## Work required
In the entries below, find every line with the string "screenshot" and copy it.

## Source data
────

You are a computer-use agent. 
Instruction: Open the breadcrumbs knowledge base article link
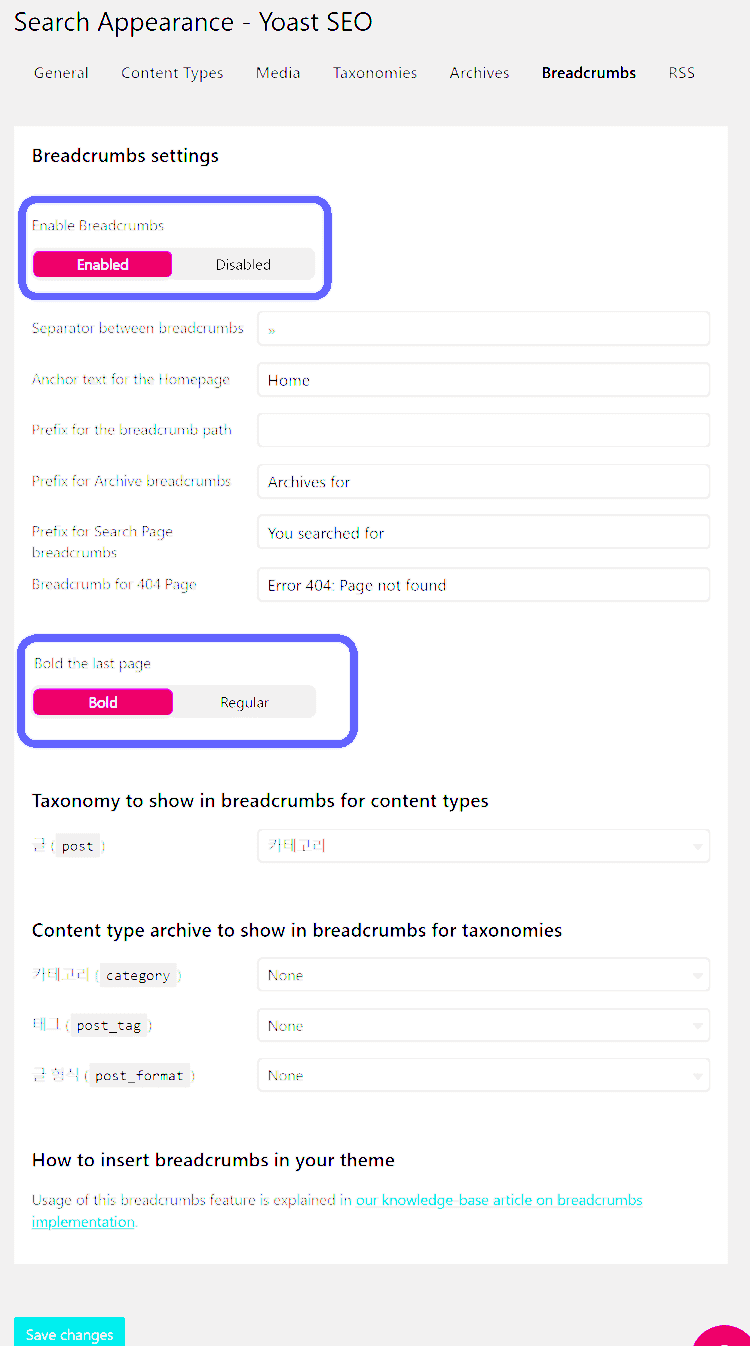tap(499, 1200)
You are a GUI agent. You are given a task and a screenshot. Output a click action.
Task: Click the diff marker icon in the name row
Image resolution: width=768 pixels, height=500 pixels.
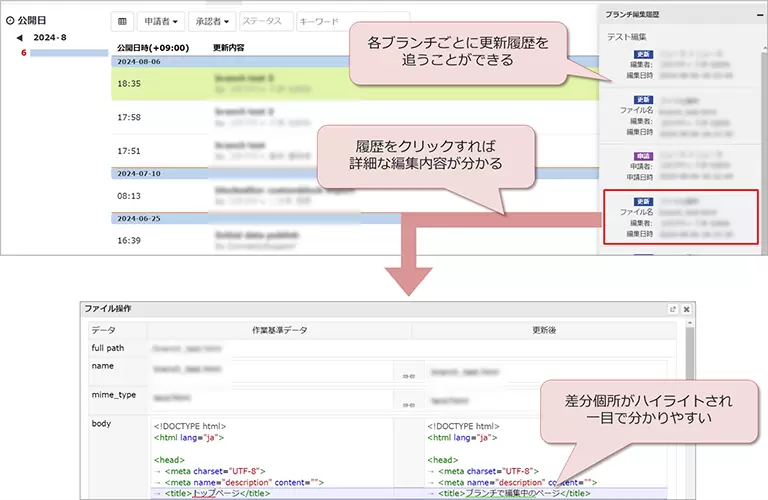coord(408,375)
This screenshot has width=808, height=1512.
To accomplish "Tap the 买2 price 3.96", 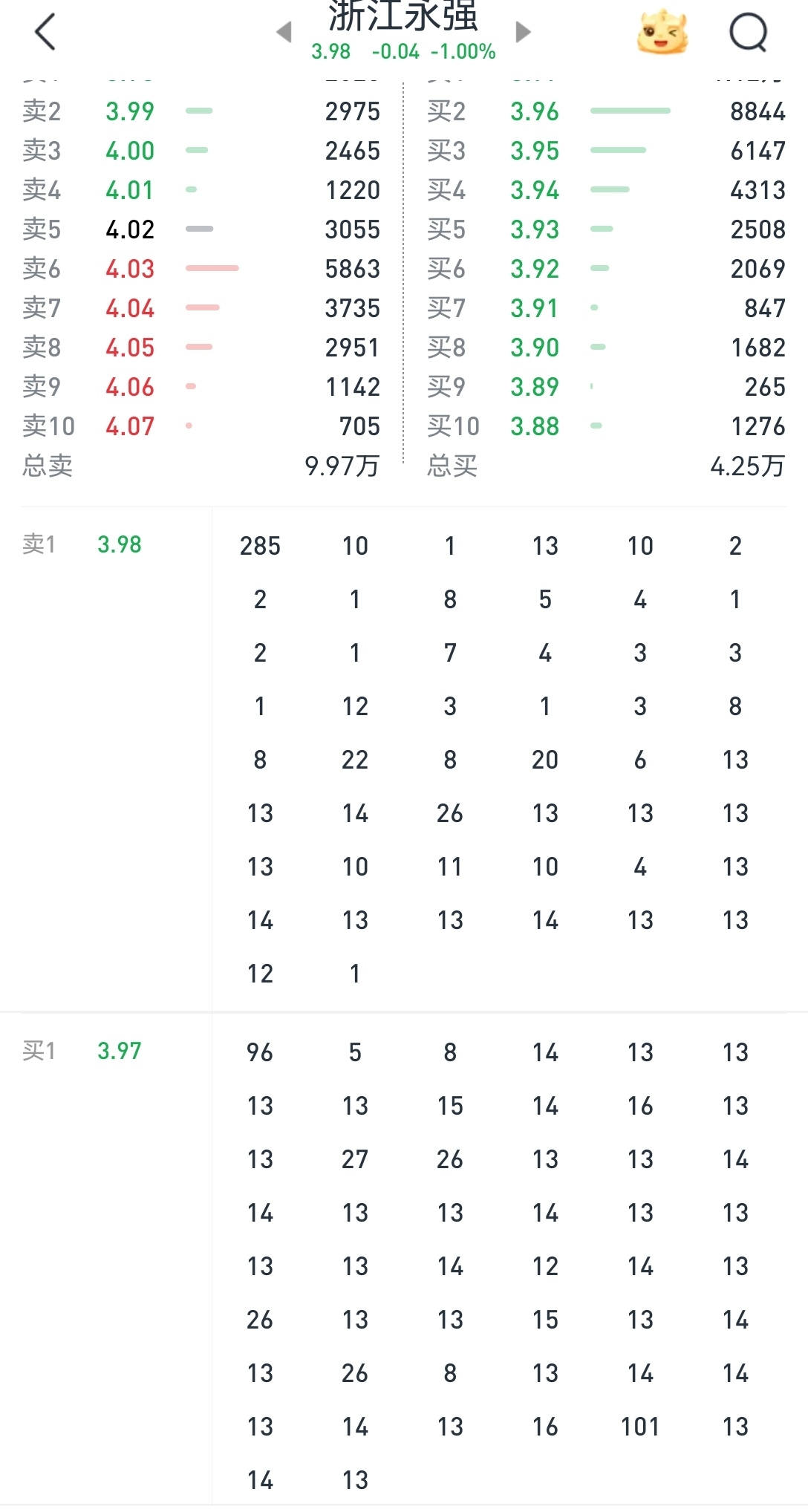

────

## Answer section
You are a GUI agent. You are given a task and a screenshot. Output a click action.
This screenshot has width=808, height=1512.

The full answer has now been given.